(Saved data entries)
※
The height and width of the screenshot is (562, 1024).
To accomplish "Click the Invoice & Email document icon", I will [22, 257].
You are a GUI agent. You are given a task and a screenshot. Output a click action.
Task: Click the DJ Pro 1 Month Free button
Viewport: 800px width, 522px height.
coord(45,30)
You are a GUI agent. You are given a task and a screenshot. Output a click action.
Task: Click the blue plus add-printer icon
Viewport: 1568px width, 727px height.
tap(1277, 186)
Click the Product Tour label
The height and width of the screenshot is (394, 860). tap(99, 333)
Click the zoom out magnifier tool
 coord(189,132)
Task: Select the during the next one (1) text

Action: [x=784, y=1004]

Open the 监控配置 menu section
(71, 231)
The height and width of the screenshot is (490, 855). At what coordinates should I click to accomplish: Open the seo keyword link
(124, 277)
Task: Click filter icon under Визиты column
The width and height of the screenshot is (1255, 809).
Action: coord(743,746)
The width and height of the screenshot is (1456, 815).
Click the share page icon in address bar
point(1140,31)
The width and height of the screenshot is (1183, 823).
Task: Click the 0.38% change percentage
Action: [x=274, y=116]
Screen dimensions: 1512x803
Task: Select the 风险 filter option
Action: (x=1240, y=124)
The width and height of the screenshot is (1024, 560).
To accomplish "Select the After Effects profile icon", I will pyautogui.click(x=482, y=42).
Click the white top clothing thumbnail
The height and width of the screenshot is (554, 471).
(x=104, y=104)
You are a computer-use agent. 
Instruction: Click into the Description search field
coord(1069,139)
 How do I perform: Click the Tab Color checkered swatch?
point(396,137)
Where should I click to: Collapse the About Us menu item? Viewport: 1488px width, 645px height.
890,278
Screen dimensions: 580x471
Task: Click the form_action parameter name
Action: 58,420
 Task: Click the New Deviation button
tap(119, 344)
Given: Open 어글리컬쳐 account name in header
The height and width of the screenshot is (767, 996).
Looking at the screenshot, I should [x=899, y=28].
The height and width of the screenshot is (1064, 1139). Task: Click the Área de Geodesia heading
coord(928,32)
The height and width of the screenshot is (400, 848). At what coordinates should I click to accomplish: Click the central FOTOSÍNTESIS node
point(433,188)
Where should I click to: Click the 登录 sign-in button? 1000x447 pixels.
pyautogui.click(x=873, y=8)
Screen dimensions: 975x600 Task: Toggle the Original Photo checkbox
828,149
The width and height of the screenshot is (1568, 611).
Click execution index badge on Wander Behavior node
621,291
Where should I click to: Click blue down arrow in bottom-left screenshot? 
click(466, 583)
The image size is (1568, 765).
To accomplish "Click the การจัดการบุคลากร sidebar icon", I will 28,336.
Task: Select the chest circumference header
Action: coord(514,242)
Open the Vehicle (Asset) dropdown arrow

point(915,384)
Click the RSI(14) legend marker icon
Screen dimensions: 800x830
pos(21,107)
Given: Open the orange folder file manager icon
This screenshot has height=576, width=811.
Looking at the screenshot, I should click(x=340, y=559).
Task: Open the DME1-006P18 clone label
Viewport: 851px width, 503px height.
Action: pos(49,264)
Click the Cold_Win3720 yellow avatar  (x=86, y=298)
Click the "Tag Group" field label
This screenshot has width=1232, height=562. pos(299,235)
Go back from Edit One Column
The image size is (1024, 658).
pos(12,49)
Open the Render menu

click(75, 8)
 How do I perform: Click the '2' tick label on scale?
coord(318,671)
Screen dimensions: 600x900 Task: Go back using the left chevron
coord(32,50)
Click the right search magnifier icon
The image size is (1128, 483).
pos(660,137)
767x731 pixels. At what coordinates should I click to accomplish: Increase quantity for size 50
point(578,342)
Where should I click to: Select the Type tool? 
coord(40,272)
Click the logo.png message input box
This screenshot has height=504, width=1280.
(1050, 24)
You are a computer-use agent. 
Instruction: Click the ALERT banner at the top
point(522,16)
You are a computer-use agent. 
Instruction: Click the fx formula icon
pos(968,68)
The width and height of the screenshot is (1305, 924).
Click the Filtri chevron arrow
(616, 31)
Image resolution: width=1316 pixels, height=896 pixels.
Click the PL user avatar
※
What you have to do: Find every line in the records that has the word "avatar". Copy those lines.

Result:
Click the Cold_Win3720 yellow avatar  (x=86, y=298)
Click the PL user avatar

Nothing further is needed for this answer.